Can anyone advise please?
I have a telephone recording which is not the same as the original recording (from memory).
Using Audacity…
How can I tell if parts of the track have been removed or subsituted
Was sent to me as an attachment via email
Have Win 7 Pro
Many thanks
If there are any background noises, listen to them carefully for any discontinuities.
If cuts/edits have been made, but not very well, then by switching to the Spectrogram track display you may see vertical lines like this:
Note that a good edit will not show this. Also, vertical line like this may be caused by any click, not just a bad edit, so it is not proof of an edit, just a possible indication.
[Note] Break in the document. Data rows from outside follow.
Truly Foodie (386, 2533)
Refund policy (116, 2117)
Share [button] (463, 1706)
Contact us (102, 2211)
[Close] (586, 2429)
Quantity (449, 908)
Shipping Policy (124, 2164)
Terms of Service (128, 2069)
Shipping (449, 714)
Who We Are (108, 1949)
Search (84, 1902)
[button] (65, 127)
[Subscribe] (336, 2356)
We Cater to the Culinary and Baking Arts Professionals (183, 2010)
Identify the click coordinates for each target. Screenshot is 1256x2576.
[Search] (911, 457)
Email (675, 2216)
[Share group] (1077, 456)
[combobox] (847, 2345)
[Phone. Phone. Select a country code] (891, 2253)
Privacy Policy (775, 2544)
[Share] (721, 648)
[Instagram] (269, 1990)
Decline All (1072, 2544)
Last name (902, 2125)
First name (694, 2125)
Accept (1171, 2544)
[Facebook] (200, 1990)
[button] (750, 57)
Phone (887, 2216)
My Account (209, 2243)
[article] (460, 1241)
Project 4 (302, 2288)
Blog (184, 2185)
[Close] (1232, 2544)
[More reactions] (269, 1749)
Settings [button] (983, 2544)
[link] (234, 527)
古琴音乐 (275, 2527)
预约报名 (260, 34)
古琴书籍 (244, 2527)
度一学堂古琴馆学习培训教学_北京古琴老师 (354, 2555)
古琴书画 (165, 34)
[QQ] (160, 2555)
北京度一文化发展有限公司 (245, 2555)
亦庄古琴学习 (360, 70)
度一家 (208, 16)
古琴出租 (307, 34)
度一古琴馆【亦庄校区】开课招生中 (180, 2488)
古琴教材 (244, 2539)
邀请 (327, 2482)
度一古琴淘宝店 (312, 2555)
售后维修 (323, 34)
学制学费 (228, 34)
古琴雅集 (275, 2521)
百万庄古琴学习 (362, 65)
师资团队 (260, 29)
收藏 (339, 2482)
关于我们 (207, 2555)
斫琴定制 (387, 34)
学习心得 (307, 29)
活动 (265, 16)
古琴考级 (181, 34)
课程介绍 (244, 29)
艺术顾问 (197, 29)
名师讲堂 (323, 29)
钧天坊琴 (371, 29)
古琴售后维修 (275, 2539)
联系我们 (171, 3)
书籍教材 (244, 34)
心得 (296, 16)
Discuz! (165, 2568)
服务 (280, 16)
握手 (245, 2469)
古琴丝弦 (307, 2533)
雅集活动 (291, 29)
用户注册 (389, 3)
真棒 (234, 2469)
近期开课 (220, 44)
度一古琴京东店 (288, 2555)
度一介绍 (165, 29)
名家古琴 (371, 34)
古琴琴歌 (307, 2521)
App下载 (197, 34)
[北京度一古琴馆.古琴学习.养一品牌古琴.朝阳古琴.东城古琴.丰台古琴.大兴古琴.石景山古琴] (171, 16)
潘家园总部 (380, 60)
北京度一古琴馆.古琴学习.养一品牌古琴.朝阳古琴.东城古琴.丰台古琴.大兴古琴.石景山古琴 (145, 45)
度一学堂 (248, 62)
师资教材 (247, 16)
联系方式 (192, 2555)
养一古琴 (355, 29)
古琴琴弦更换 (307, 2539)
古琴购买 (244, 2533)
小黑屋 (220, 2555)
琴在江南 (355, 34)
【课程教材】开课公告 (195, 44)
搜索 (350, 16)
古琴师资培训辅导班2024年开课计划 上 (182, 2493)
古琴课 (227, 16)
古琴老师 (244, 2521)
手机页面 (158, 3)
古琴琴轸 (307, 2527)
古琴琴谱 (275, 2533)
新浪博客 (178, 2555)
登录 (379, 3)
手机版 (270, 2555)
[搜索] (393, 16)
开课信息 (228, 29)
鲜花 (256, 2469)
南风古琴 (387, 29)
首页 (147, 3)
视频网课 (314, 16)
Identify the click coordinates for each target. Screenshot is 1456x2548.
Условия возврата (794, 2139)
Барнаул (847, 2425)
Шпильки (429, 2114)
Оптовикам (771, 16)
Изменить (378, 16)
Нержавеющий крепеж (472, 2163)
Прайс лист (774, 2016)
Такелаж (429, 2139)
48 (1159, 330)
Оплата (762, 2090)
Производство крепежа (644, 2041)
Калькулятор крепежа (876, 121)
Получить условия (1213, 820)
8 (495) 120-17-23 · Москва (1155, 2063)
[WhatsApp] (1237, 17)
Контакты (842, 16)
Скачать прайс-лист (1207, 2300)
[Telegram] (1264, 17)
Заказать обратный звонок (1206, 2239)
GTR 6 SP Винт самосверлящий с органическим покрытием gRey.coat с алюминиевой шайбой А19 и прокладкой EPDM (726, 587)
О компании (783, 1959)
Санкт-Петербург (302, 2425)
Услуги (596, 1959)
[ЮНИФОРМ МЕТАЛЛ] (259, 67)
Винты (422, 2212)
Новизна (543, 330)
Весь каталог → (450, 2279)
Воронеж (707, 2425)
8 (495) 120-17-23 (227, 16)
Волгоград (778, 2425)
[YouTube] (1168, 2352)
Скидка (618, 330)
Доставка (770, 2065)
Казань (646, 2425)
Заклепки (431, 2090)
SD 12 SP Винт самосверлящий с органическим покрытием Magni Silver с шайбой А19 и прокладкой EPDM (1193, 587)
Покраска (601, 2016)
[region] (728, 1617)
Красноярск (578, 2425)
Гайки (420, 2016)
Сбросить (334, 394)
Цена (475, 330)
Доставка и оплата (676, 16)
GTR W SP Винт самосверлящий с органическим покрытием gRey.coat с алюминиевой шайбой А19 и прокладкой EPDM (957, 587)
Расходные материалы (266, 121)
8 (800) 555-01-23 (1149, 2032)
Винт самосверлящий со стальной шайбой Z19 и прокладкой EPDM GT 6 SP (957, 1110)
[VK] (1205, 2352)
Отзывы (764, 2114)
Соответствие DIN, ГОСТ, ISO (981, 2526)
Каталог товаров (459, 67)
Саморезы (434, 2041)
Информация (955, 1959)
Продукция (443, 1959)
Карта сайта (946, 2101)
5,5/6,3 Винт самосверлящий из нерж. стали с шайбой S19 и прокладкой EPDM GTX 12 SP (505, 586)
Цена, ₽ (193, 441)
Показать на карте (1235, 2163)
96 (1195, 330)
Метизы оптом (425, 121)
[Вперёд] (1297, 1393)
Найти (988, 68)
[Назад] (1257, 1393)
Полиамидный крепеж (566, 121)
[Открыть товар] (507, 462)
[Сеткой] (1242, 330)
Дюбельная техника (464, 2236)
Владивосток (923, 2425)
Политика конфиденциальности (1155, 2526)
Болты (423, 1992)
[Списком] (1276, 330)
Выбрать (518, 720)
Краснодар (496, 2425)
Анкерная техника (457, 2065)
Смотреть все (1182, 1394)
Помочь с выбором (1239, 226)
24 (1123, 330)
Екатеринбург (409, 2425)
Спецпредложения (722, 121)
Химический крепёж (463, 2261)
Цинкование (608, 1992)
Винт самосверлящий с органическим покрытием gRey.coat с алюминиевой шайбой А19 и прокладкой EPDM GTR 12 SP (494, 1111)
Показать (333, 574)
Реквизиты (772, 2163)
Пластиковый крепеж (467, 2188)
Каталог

Bare in mind that it is scientifically proven that memory can be highly unreliable.
Hi Steve
Thanks for quick reply.
Will have a look in Spectorgram.
Know what you mean about memory. But…
There is a key phrase/question I asked but missing!
Tony
You can’t… Your ears are probably the best tool. For example, if the background noise changes or the volume or changes or sound character changes, maybe that part was recorded at a different time under different conditions.
But, it’s possible to remove parts or move parts around, and if you do a good job there will be absolutely no evidence.
If you do a bad job, there may be a “glitch”, but you can also get glitches in a normal phone connection.
A WAV file is just a sequence of numbers, and there’s really no way to know if the sequence has changed unless you have the original file/sequence.
Is there any way to establish when the recording was created?
Not when created on my PC, but originally from the copy.
I presume it is a series of numbers (binary)
How do I look at the guts of it
They also sent.( by mistake?) a smaller file (75kb MP3) (larger file, actual recording 1.75mb) which when I try to open have error message…
Cannot open file and am referred to Microsoft help which suggests ID3 Tag headers problems
ps
Have managed to import smaller file using raw data in Audacity (What a program!)
Just a hiss, but can view sound waves
Thanks all
No there isn’t.
If you want to play the MP3 you could try VLC http://www.videolan.org/vlc/
(it’s a free player that can play most things).
Tried Videolan without success. Error UNDF
Tried gspot to recognise codecs No luck
Thanks all
Anybody talented in editing can create a new recording and few people can tell what they did. The entire broadcasting and film industry works on skillful editing.
There might be a tool within VLC Player that will give you File INFO. That might tell you when the last time the file was changed, not the first time the file was recorded.